5. Four Tools, Not Twenty-Nine#

The notebooklm-mcp-cli server exposes 29 tools. Most of them (notebook management, source management, sharing, research, chat) are irrelevant to my use case of generating visual content from blog posts. But every exposed tool is attack surface. Every tool consumes context window. Every tool is a potential vector for prompt injection.

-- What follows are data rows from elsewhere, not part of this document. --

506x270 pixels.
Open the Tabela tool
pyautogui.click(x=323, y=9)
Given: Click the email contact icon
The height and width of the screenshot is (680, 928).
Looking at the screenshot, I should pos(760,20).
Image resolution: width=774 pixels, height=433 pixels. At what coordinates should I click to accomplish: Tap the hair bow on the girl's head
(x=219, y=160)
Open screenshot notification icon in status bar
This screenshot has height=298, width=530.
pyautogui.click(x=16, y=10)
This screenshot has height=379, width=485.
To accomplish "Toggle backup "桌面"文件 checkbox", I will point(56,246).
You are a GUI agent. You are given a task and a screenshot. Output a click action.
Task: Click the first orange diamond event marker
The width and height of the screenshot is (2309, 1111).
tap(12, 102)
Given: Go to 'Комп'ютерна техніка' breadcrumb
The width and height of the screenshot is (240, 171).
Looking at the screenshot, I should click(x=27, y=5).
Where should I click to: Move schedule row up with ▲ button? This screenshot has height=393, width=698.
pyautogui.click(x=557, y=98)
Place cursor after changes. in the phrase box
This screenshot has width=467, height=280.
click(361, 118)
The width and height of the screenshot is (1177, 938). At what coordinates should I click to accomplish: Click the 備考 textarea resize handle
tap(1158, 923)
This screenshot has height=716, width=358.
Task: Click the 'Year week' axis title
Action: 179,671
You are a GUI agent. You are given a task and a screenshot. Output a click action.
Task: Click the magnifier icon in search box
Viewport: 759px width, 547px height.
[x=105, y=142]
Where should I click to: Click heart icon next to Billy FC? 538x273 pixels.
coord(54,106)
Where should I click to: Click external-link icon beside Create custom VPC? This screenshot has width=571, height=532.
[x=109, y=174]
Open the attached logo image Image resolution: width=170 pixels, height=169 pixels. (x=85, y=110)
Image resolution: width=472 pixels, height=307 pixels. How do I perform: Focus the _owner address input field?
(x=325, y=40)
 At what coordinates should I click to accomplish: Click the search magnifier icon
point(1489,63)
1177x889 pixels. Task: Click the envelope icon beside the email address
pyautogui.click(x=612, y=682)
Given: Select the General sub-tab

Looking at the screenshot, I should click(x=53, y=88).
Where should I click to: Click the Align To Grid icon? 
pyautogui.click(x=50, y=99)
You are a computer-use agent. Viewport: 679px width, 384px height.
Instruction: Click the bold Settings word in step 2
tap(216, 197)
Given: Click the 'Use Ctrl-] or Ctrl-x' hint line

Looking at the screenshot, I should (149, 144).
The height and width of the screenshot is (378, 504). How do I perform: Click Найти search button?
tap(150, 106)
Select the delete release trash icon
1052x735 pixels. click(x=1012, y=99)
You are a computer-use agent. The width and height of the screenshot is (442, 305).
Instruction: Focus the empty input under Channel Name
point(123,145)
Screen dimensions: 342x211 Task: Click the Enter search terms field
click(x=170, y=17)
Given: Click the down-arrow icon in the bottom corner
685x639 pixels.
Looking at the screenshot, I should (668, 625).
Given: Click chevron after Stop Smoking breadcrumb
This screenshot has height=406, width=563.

I built four tools because four tools is what I need. Not twenty-nine. Scope your tools to your use case, not to every possible use case.

Security Checklist for MCP Server Evaluation#

Before installing any MCP server, ask these questions:

  1. What credentials does it require? API keys and service accounts are good. Browser cookies and full account tokens are red flags.
  2. Is the scope proportional to the function? A tool that generates images doesn't need email access.
  3. How are credentials stored? Environment variables and OS keychains are good. Plaintext JSON files on disk are a risk.
  4. Does it use official APIs or reverse-engineered ones? Official APIs have stability guarantees and ToS compliance.
  5. How many tools does it expose? More tools means more attack surface. Are all of them necessary for your use case?
  6. What happens if credentials leak? Can you revoke a single key, or do you lose your entire account?
  7. Does it validate inputs? Every tool parameter should be validated at the boundary.
  8. What data does it send to external services? A tool that sends your local files to an external API deserves the same scrutiny as one that reads your cookies.
  9. Is it maintained? Check the commit history, issue tracker, and release cadence. But remember: maintained does not mean audited.

The Result#

The blog-content-generator MCP server is running in production. It takes a blog post, analyzes it with Gemini 2.5 Pro, generates an infographic with Imagen 4, creates an editable slide deck via the Google Slides API, and produces social media content. Four tools, two credentials (an API key and a service account), zero browser cookies, zero ToS violations. The entire server is roughly 500 lines of Python across 8 files, small enough to audit in a single sitting.

Build Small, Audit Often

A 500-line MCP server is something you can read, understand, and audit in an afternoon. A 29-tool server with Chrome DevTools integration and cookie extraction? That's a project you have to trust. Building small isn't just about simplicity. It's about maintaining the ability to verify that your tools do what you think they do.

The next time your AI assistant suggests a tool that seems perfect, take twenty minutes to check what it's actually doing with your credentials. You might find that building your own takes less time than worrying about someone else's.

The scariest vulnerabilities are still the ones that come recommended. Now you know what to look for.